The Crucible by Arthur Miller takes place in Salem of Massachusetts Bay Colony during 1692. The colony was governed through theocracy and was very patriarchal. Puritan ethic and devotion to Protestantism shaped the colonists' everyday life.
In the middle of the night, a group of young girls sneak out into the forest and dance around a fire with Reverend Parris's slave, Tituba. Among these kids are Reverend Parris's daughter, Betty, and his niece, Abigail. The girls perform rituals in effort to get the men each desired. While they are dancing, Reverend Parris stumbles upon them, but they run away before he can tell who was present.
There be no witchcraft here!
Rumors of witchcraft begin to spread throughout the colony. When Reverend Parris finds Betty in a unresponsive state, he questions Abigail of participating in witchcraft. Abigail denies of any association with the devil.
Witchery's a hangin' error!
Mr. and Mrs. Putnam enter the room. They talk of their own daughter, Ruth, who is not eating at all. Mrs. Putnam gives reasons for why she believes that witchcraft is among the people of Salem. Together, Mr. and Mrs. Putnam instigate the hysteria by telling Reverend Parris to declare witchcraft in the colony.
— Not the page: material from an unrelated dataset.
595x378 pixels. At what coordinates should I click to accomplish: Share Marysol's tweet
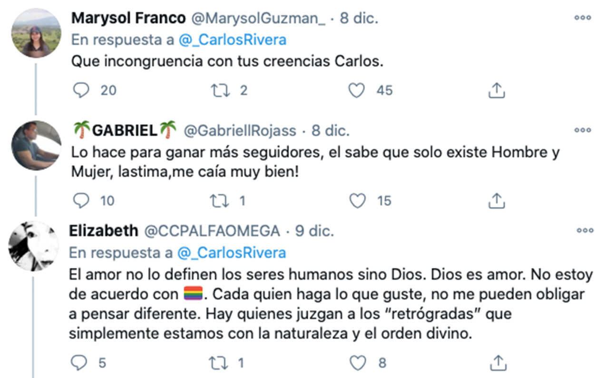coord(497,90)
Reverend Parris calls for a town meeting to placate the hysterical colonists' concerns about witchcraft; he simply states that there is no witchcraft in the colony and that he asked Reverend Hale of Beverly to travel to the colony and confirm this.
The girls meet up in Betty's room during the town meeting. The girls are afraid of being hanged due to witchcraft. Mary Warren suggests to immediately confess. Abigail demands the girls to keep it a secret and threatens to hurt anyone who confesses about the witchery in the forest.